> _TASK STATEMENT_: Find the line below with "The width and". Print it and every line after it exactly, through the last line, leaving out the pictures.

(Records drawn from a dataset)
[Start of section]
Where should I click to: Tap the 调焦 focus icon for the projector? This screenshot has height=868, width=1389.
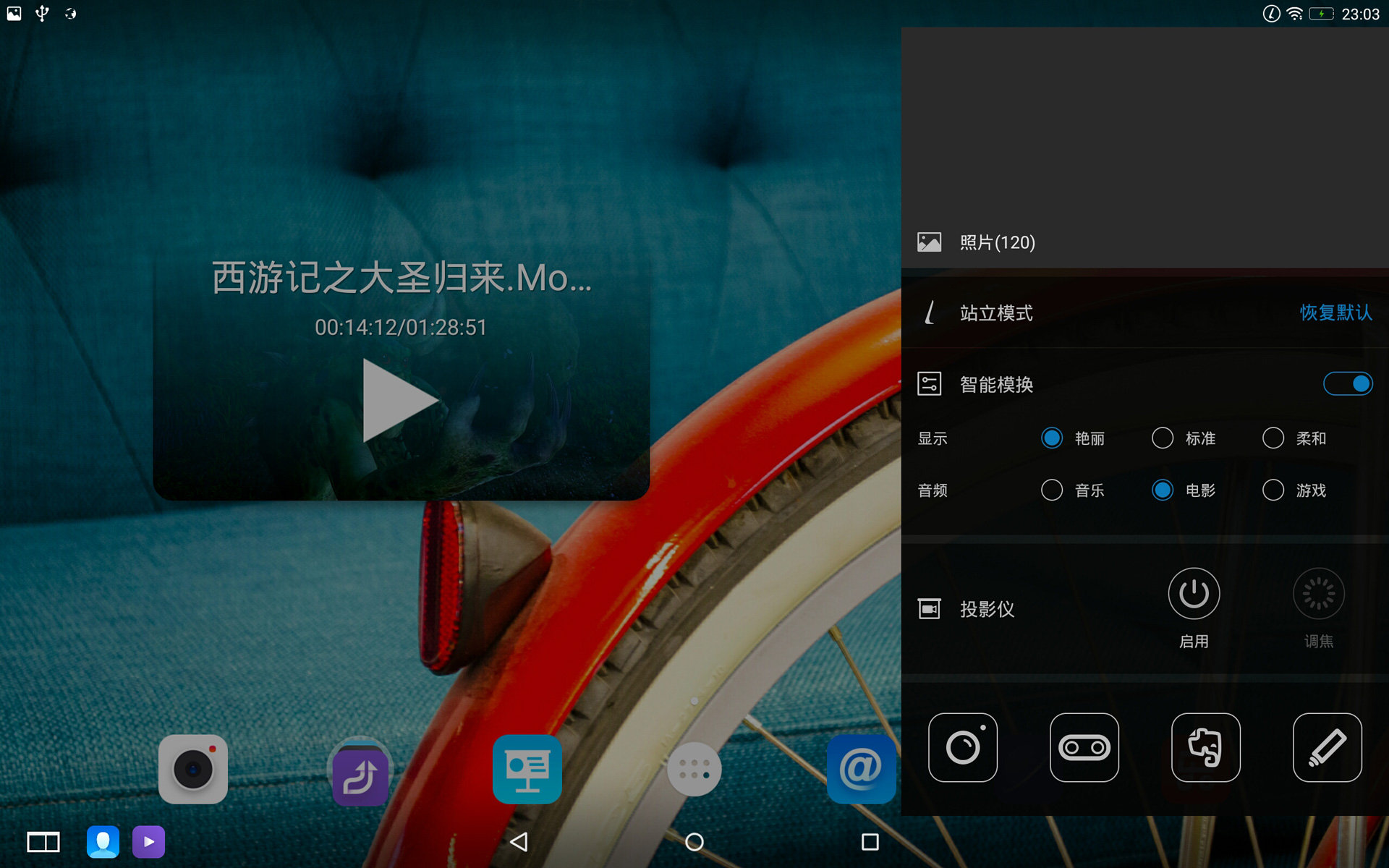(x=1318, y=593)
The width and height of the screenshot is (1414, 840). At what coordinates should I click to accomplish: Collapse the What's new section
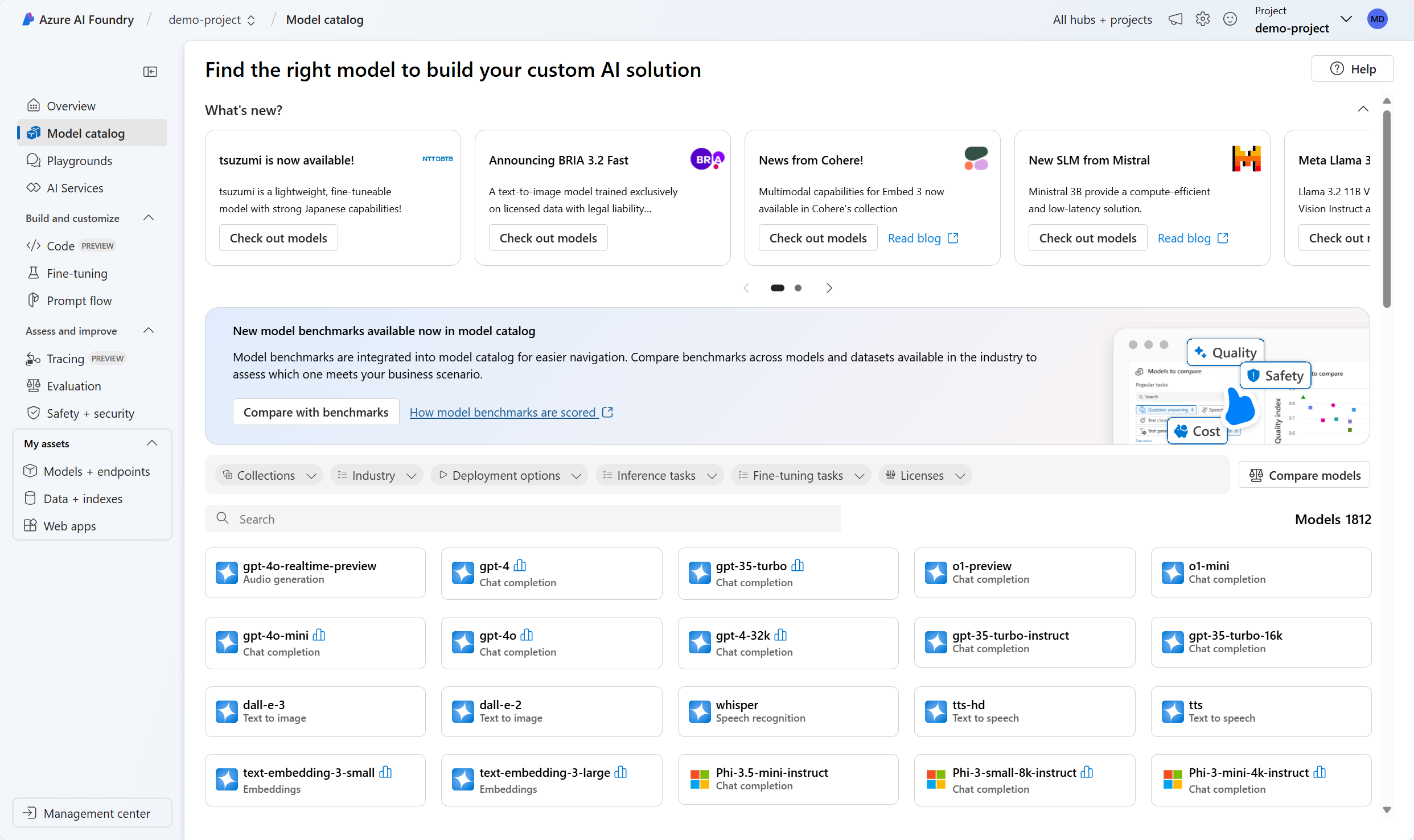pos(1363,108)
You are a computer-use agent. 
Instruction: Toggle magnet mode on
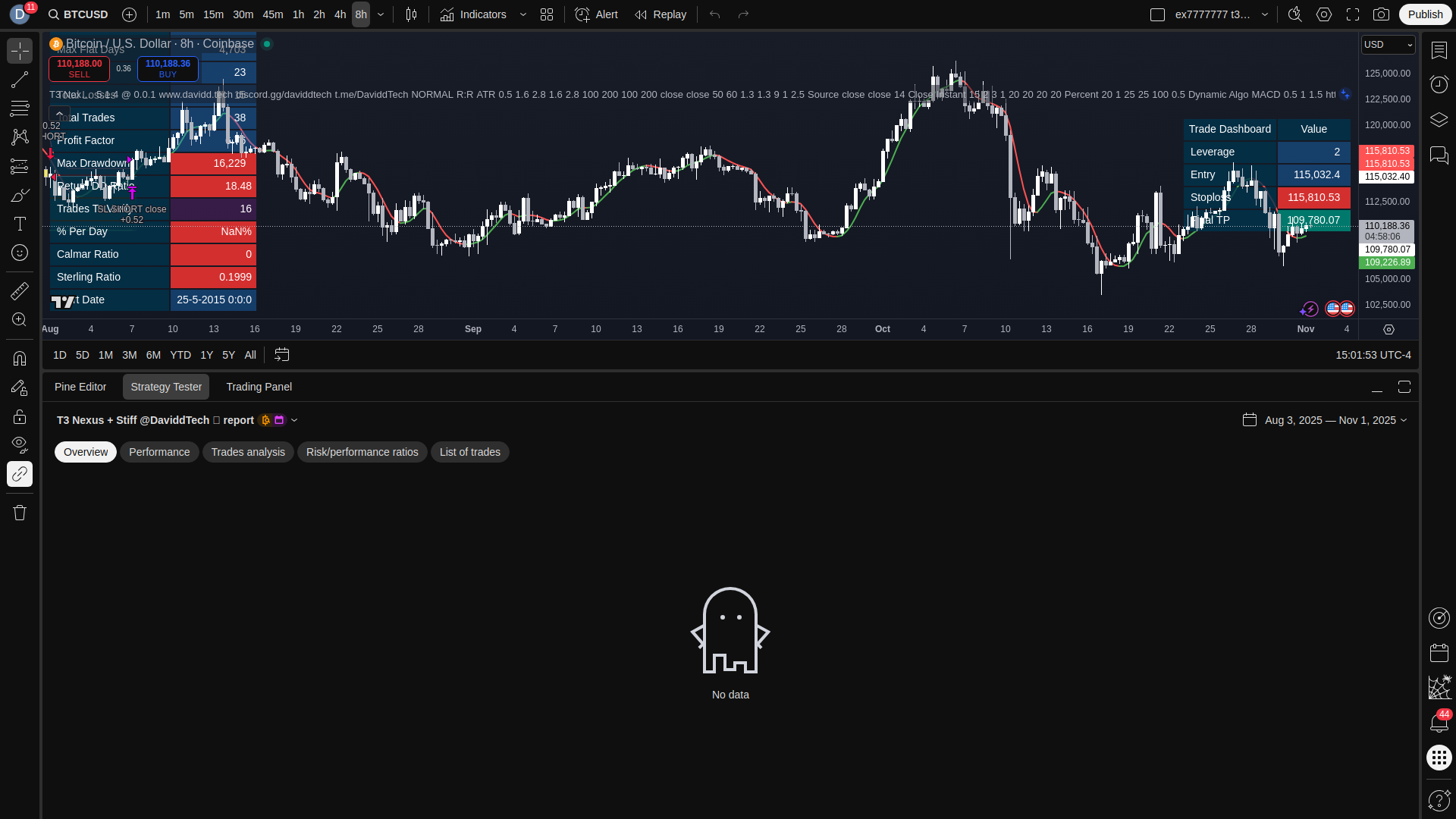tap(20, 358)
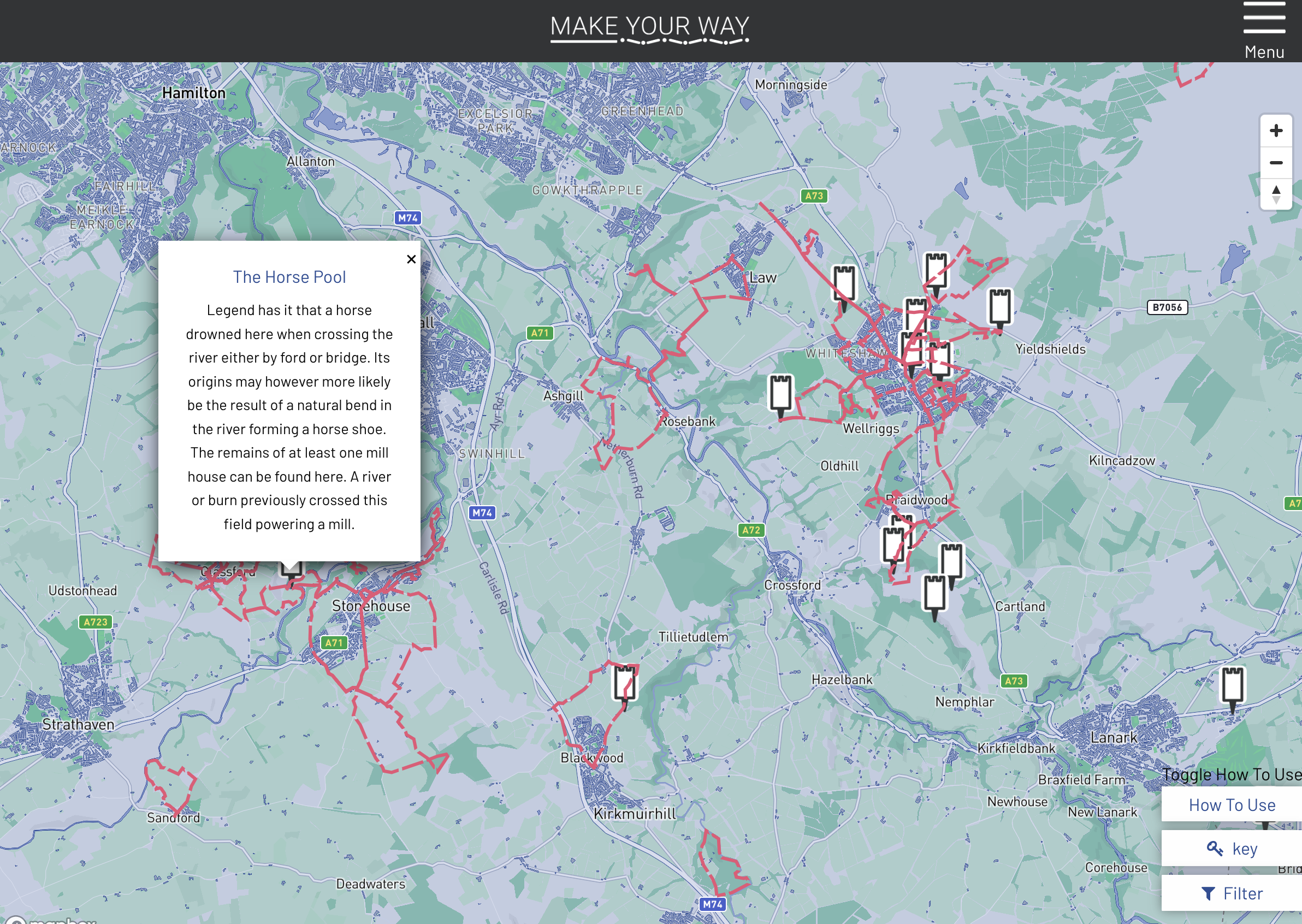The height and width of the screenshot is (924, 1302).
Task: Open the Filter options
Action: (x=1232, y=893)
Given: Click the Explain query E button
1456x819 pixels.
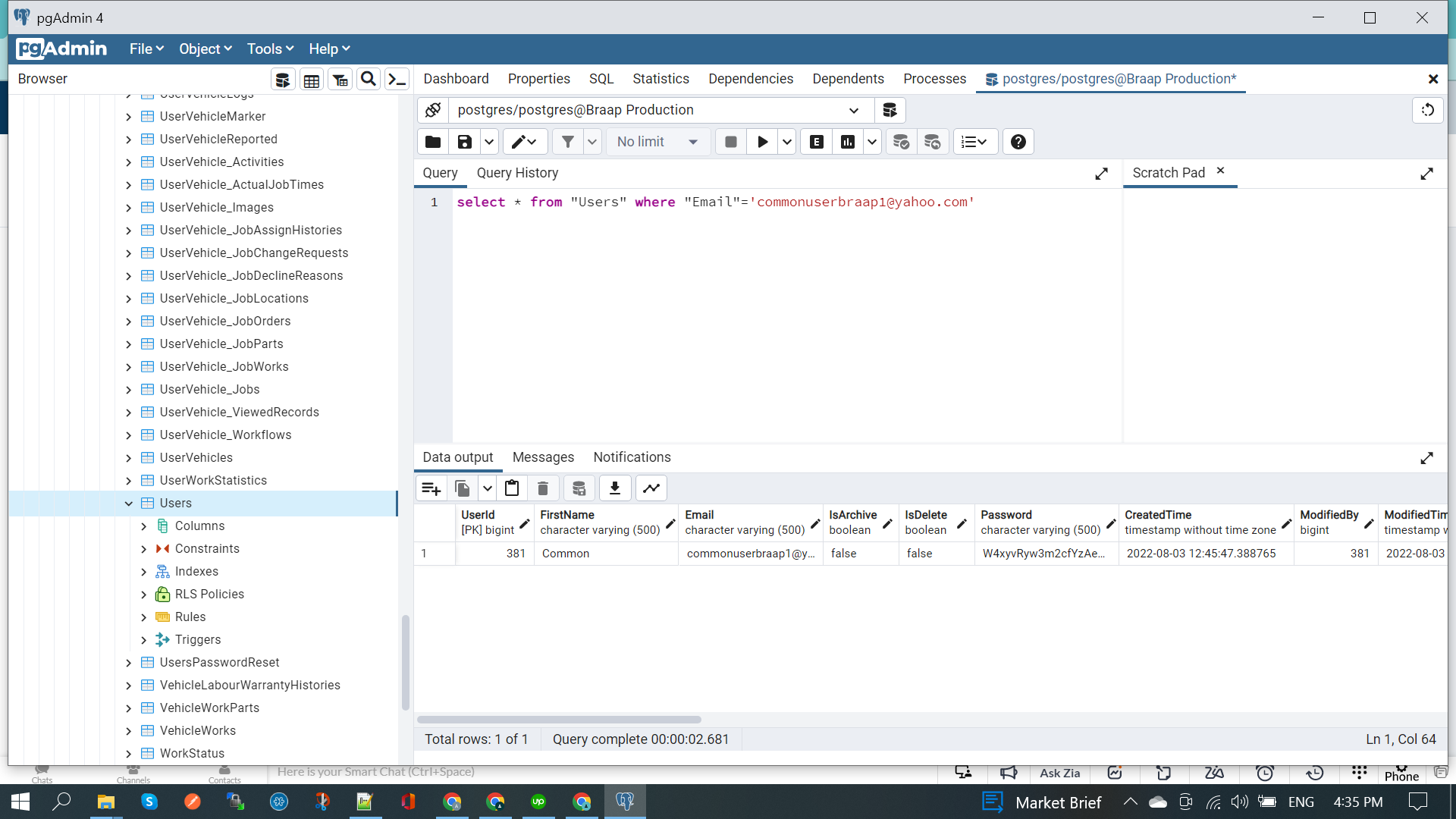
[End of section]
> _ANSWER BOX_:
The width and height of the screenshot is (1414, 840). At what coordinates should I click to accomplish: Collapse the What's new section
pos(1363,108)
You are a computer-use agent. 
Instruction: Toggle magnet mode on
tap(20, 358)
The height and width of the screenshot is (924, 1302).
Task: Open the Filter options
Action: (x=1232, y=893)
Given: Click the Explain query E button
1456x819 pixels.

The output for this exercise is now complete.